Эрин пересекла двор и остановилась у изгороди, положив локти на перекладину.
– Хороший вечер, – сказал Денни, продолжая направлять Кемосабе шагом. – Мама и Тим пошли в церковь. Там сегодня вечерние работы, и ребята отдирают старую краску в храме, а в следующий уик-энд бригада мастеров должна загрунтовать и покрасить все заново. – Он почти остановился, а затем снова пустил Кемосабе свободным, но довольно резвым шагом. – Мама оставила нам ужин. Иди вперед, если хочешь. – Он упорно избегал ее взгляда. – Я приду, как только освобожусь.

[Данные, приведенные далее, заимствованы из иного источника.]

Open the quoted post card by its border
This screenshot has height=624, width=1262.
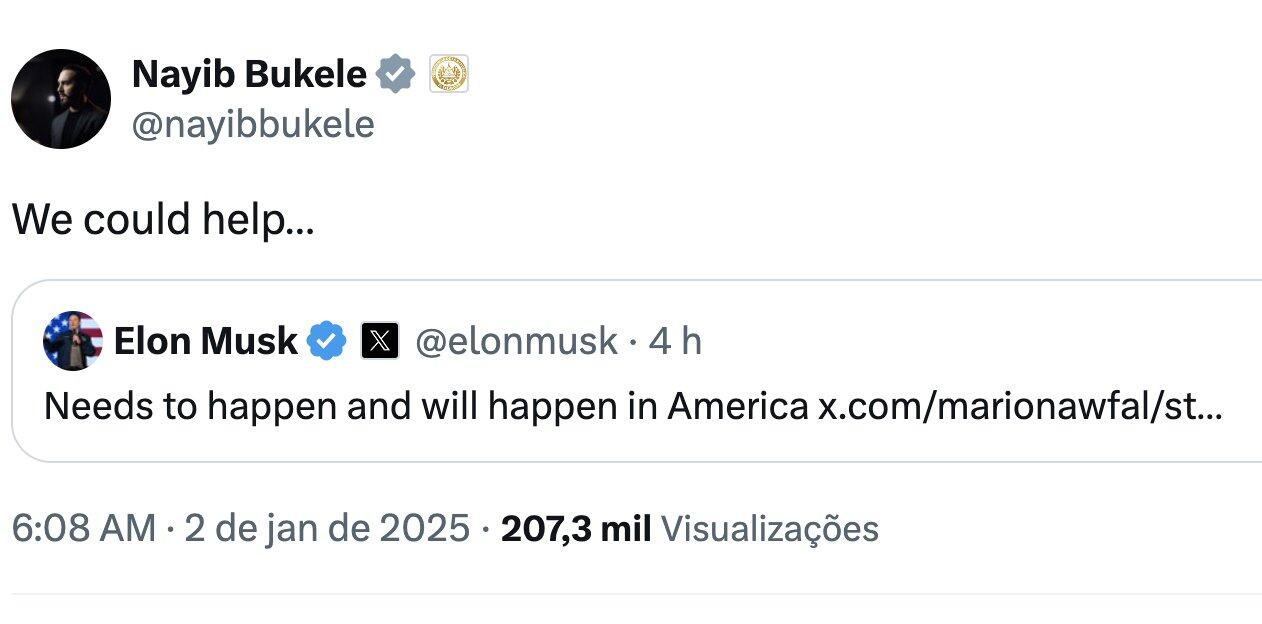point(636,371)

– Он хорошо выглядит, – сказала Эрин, прищурившись от заходящего солнца, – думаю, он и чувствует себя неплохо.
– Отчасти потому, что ты каждое утро ездишь на нем верхом. У него были каникулы, – Денни не спеша проехал мимо Эрин, длинная грива и хвост лошади развевались, разгоняя неподвижный теплый воздух раннего вечера, – теперь я наконец отправляю его обратно на соревнования. Парень, которого я знаю по Лаббоку, берет его напрокат на оставшуюся часть сезона.
– Тимми расстроится.
– Я уже думал об этом, – ответил на ходу Денни, – но когда все образуется, я присмотрю ему более подходящую лошадь. Кемосабе артист, он любит публику и аплодисменты, он создан, чтобы зарабатывать на арене призовые деньги.
Эрин услышала тоску в голосе Денни – или это ей только показалось? – и прикусила нижнюю губу.
– Когда все образуется? – повторила она.
– Нам нужно поговорить.
Сперва он сказал, чтобы она ужинала одна, и теперь, видимо, не собирался присоединяться к ней, а продолжал пускать Кемосабе в аллюр то быстрее, то медленнее и опять быстрее.
– Тогда давай поговорим. – У Эрин заболели руки, и она, выпрямившись, убрала их с перекладины.
– Позже.
– Сейчас, – настаивала она.
Бросив на нее мрачный взгляд, он отпустил поводья, вытащил ноги из стремян, так что они свободно болтались по бокам лошади, и, скрестив руки на груди, подъехал к Эрин; его тело покачивалось в такт с шагом лошади, спина была прямая, но не напряженная, посадка уверенная. Да, Денни был прирожденным наездником и, по ее подозрениям, Тимми тоже.
– Ты бесподобно смотришься на этой лошади.
Но Денни не улыбнулся; задержав взгляд на изгороди на уровне груди Эрин, он соскользнул со спины Кемосабе. У Эрин перехватило дыхание.
– Эрин, я возвращаюсь, – произнес он. – На весь оставшийся сезон, до Рождества.
– Но я думала… сегодня утром. – Она не в силах была выговорить ни слова.